Bonds

Bonds are a fixed-income financial instrument. Learn more about bonds, duration, and interest payments.

Bonds are a type of financial instrument popular among investors. Bonds are often called fixed-income investments, meaning that the investor’s returns come from interest payments that do not vary over time. Fixed-income investments vary in maturity - or the length of time before the bond comes due.

Bonds have a specific duration. Investors must be mindful of potential changes in market conditions and interest rates as they choose bonds that match their investment goals and timeline.

Finally, bonds make regular interest payments to investors based on their outstanding principal balance, so investors need to understand how bonds work to maximize their returns.

FAQs

How do bonds work?

A bond is a fixed-income security that acts as a loan between an investor and a borrower. Bonds are interest-bearing or discounted government or corporation issued securities where a specified amount is borrowed and then repaid at maturity.

Borrowers are typically companies or governments looking to raise money from investors in exchange for agreeing to pay back the loan in a specific time period at a predetermined or variable interest rate. Bonds are fixed-income securities because they provide payment to the lender, with interest, for the duration of the bond.

Bonds have a maturity date when the borrower must repay the lender the principal amount in full; if they do not, the bond will default and the lender will no longer receive payments. This is why less creditworthy, riskier bonds typically yield a higher interest rate, because the lender is being compensated for their level of risk. The terms of the bond, such as maturity date and coupon rate, are stated in the bond indenture and represent a formal agreement between the lender and borrower.

Can bonds lose money?

Yes, bonds can lose money. Bonds have a maturity date when the borrower must repay the lender the principal amount in full; if they do not, the bond will default and the lender will no longer receive payments. This is why less creditworthy, riskier bonds typically yield a higher interest rate because the lender is being compensated for their level of risk.

If the bond defaults and the principal is not repaid, the investor will lose the amount they originally paid to purchase the bond. The terms of the bond, such as maturity date and coupon rate, are stated in the bond indenture and represent a formal agreement between the lender and borrower.

A bond’s market value can rise and fall based on many factors between issuance and maturity, such as interest rate fluctuations and perceived creditworthiness.

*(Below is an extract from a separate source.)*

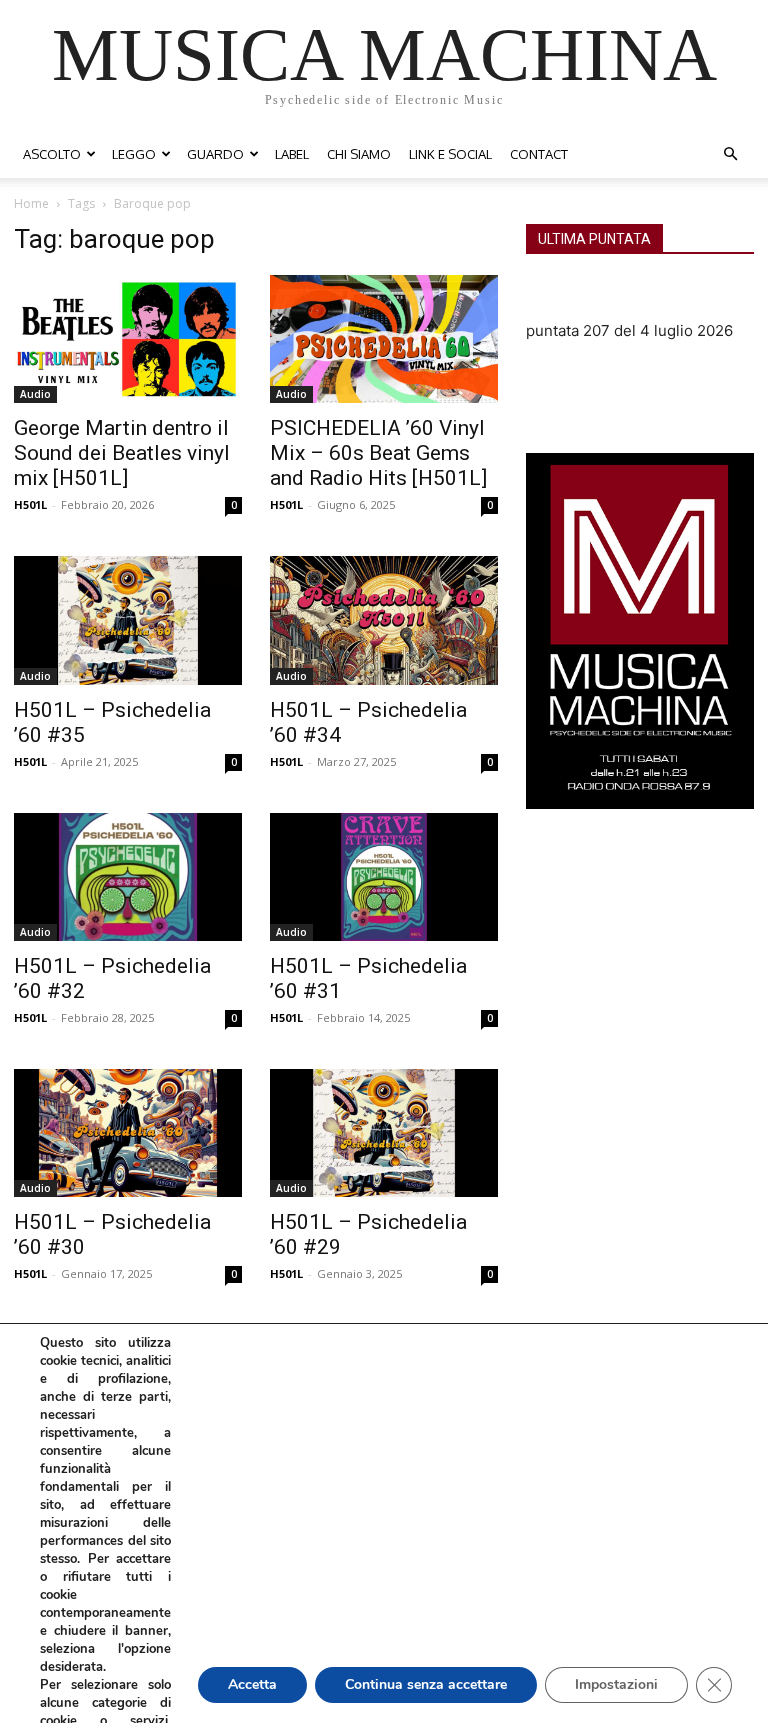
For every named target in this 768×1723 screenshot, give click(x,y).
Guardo (215, 154)
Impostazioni (616, 1684)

What are the five types of bonds?

There are many types of bonds. The most common include government bonds, municipal bonds, corporate bonds, investment-grade bonds, high-yield bonds, convertible bonds, and foreign bonds.

Government bonds are issued by the federal government through the Department of Treasury. Municipal bonds are issued by counties, cities, and states. Corporations issue bonds to raise money. Investment-grade bonds have a higher credit rating than high-yield bonds, but do not offer as high of an interest rate.